→ **Provided passage**:
begin
# moving again...(insert foul language here)



## grogan (Jan 23, 2011)

Yup, its happening again. This time my current land lord has decided that due to his 100+ plus house plants dying we deserve being evicted. When the roommate and I moved in we were left with tons of plants. The master bedroom had plants to the ceiling and racks upon racks! Long story short it has been a total nightmare and he is evicting us. It would be an easy case to fight in courts but we are both just ready to get our deposits and bail. 
(aquatic plants rock...land plants are lame)

The crappy part is now I have to tear down all six of our tanks. My two planted tanks are at their peaks right now will be destroyed in the move. I might be able to move the 60p ADA without uprooting everything but with no frame I worry about stressing the seams during the drive. The 56 absolutely will be tore down. It has around 200lbs of eco complete and 100lbs of rocks. Their will be no moving that monster. 

Im just really sad to see the 56 torn down...It really is one of my favorite scapes and with it growing In I am finally getting to truly enjoy it. I guess this will just give me an opportunity for another hard scape. Stay positive 

The 56 as is 

















60p









Ill be starting over from scratch.


----------



## fishtankguy (Aug 3, 2012)

I really love those grey fish in the first tank! I remember seeing them swimming in one of your youtube videos.


----------



## ZebraDanio12 (Jun 17, 2011)

Sorry to hear this! You going to keep all your plants/fish? Good luck.


----------



## BettaGuy (May 6, 2012)

Moving sucks, but at least you are not moving across the border. When I moved from germany to canada 5 years ago it was a pain to get my tortoise through customs since we didn't buy it, thus didn't have the papers to get my tortoise across the border. It took real long and was really annoying. But I didn't have to tear down fishtanks, hope to see awesome new projects by you now grogan


----------



## emc7 (Jul 23, 2005)

Sucks, though you get to rescape (quack, cluck)


----------



## funlad3 (Oct 9, 2010)

That sucks Grogan, sorry to hear. Hopefully this next time, you'll stay in one place for a much longer time. 60p Part 2?


----------



## TheOldSalt (Jan 28, 2005)

??? Could you maybe explain a bit more? What do your landlord's houseplants have to do with anything?
end
[Data on where items appear]
begin
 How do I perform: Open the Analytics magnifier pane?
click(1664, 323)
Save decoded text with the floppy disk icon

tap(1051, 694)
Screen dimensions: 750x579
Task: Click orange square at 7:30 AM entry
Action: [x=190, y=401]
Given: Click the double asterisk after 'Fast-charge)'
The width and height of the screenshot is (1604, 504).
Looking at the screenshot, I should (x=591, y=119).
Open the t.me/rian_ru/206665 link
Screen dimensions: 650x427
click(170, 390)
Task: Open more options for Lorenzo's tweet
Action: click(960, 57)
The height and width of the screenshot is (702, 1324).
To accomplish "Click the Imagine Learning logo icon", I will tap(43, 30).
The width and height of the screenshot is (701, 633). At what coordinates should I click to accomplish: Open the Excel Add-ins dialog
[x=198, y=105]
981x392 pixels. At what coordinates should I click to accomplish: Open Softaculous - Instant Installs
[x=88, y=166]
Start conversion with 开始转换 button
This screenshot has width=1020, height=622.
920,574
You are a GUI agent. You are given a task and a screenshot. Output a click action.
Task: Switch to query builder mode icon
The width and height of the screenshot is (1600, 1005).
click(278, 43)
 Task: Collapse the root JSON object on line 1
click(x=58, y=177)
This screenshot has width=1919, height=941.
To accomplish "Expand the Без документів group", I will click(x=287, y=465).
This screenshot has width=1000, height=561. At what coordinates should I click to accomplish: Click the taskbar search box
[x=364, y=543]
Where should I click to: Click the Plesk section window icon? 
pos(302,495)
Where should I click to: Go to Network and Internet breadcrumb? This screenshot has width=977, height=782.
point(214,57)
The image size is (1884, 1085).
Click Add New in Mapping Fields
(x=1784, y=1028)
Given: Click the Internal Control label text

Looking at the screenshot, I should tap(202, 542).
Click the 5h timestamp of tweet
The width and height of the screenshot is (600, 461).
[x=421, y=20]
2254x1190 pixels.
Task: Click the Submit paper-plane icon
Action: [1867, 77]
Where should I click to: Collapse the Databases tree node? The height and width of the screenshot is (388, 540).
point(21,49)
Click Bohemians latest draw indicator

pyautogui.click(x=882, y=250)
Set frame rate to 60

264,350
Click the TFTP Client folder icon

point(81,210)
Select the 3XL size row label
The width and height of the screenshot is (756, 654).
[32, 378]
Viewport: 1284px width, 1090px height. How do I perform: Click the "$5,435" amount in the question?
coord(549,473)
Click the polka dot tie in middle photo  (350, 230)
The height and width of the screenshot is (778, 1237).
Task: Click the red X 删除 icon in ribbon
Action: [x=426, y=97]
end
Continue the forum thread about tearing down aquarium tanks before a move, picking up right after its last post.

→ **Answer to the exercise**:
----------



## emc7 (Jul 23, 2005)

It sounds like they moved into a place full of plants and let them die. If caring for plants wasn't in the lease, it probably isn't legal to evict them. But its better not to have a angry landlord.


----------



## blindkiller85 (Jan 8, 2011)

emc7 said:


> It sounds like they moved into a place full of plants and let them die. If caring for plants wasn't in the lease, it probably isn't legal to evict them. But its better not to have a angry landlord.


Sounds like a good job for roundup. It does take a few days to take effect. Then they all die and that (insert obligatory incessant ignorant phrase here) land lord gets what he deserves.

I say that mainly because I've admired other people's skills that I've never taken the time, money and experimentation to learn. All in all I find my 125 pathetic, good luck grogan!


----------



## Obsidian (May 20, 2007)

Well duckie chicken pheasant goose to that!


----------



## grogan (Jan 23, 2011)

Lol yeah I know its foul not fowl! I tried to change it before being made fun of..but it wont let me change the original post.


----------



## funlad3 (Oct 9, 2010)

Want me to?


----------



## emc7 (Jul 23, 2005)

I"ve done that, too. You can't edit a title.


----------



## grogan (Jan 23, 2011)

funlad3 said:


> Want me to?


No worries bro. I can laugh at myself. I think we will be loosing a few tanks and possibly the 2 snakes. The place we found is hesitant about a dog so I'll just have to see how far we can push it.


----------



## emc7 (Jul 23, 2005)

lol, now i'll have to edit my post now to sound nuts.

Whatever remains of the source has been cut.